I tried to export the statistics with

   exp_stat_to_file ('stat.dv');

but that did not work:

SQL> exp_stat_to_file('stat.dv');
Connected to OpenLink Virtuoso
Driver: 07.10.3209 OpenLink Virtuoso ODBC Driver

*** Error 42001: [Virtuoso Driver][Virtuoso Server]SR185: Undefined 
procedure DB.DBA.exp_stat_to_file.
at line 1 of Top-Level:
exp_stat_to_file('stat.dv')

My version of Virtuoso is

Virtuoso Open Source Edition (Column Store) (multi threaded)
Version 7.1.1-dev.3209-pthreads as of May 27 2014
Compiled for Linux (x86_64-unknown-linux-gnu)

So I used the command

   string_to_file ('stat.dv', serialize(stat_export()), -2);

to export the statistics and that worked.  The resulting stat.dv file 
can be downloaded from

   https://dl.dropboxusercontent.com/u/32340538/stat.dv

The graph with the query timings is online at

   https://dl.dropboxusercontent.com/u/32340538/repeattest_with_union_b.png

The timing data itself is online at

   https://dl.dropboxusercontent.com/u/32340538/repeattest_with_union_b.dat

The experiment was the following: repeat a SPARQL query 1000 times (by 
sending 1000 HTTP curl requests containing a certain SPARQL query to 
Virtuoso) and time its execution (using time_total from curl).  As you 
can see, most of the time the query takes about 1 second to execute, but 
about every 100 query executions it takes much more: 4 to 8 seconds.

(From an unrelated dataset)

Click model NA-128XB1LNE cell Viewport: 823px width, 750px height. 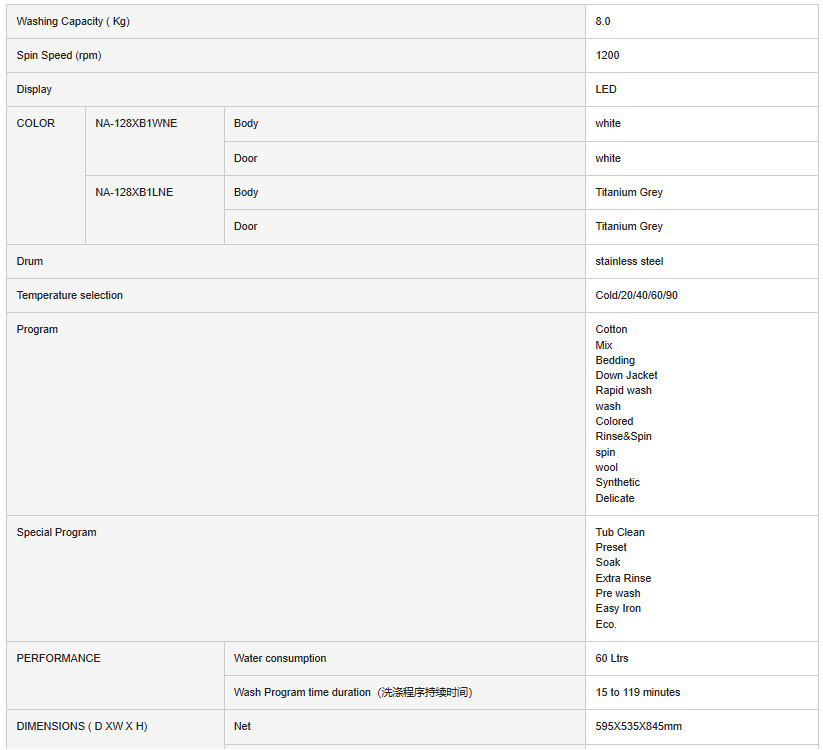(x=134, y=192)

I am particularly interested in an explanation for this behavior.  Why 
do we see these 'peaks' of execution times ranging from 4 to 8 seconds? 
  Is Virtuoso itself causing this, or could there be an other 'external' 
factor that is causing this?  If there are other things I can test or 
monitor to find out, or you need more information, please let me know.